The records
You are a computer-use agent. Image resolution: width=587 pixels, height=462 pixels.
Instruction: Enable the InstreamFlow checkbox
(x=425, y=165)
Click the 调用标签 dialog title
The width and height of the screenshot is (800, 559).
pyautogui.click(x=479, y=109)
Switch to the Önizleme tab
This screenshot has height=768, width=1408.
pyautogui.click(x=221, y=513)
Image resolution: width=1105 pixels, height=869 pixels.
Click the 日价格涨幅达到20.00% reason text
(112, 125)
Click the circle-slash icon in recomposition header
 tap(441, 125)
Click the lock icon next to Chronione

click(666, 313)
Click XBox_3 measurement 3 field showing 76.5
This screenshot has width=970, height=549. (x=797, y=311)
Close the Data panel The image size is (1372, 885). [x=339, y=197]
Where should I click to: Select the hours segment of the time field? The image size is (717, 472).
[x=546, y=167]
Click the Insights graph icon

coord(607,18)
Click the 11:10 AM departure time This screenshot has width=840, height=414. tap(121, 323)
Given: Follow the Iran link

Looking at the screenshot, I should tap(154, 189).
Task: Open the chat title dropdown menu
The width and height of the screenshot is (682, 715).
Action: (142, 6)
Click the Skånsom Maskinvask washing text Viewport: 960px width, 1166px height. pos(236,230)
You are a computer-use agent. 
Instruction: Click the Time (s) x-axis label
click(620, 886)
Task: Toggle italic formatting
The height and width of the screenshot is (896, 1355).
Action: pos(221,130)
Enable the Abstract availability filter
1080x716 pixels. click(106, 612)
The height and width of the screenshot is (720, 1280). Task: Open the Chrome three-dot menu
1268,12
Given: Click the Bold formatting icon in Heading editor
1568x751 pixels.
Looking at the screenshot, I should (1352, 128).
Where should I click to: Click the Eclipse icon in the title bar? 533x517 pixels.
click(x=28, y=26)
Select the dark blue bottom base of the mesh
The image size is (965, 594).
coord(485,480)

Set problem
Output the part of the listing above that opens with the line containing "Click the 11:10" and closes with the line containing "Click the Skånsom", repeating each line exactly.

Task result
Click the 11:10 AM departure time This screenshot has width=840, height=414. tap(121, 323)
Given: Follow the Iran link

Looking at the screenshot, I should tap(154, 189).
Task: Open the chat title dropdown menu
The width and height of the screenshot is (682, 715).
Action: (142, 6)
Click the Skånsom Maskinvask washing text Viewport: 960px width, 1166px height. pos(236,230)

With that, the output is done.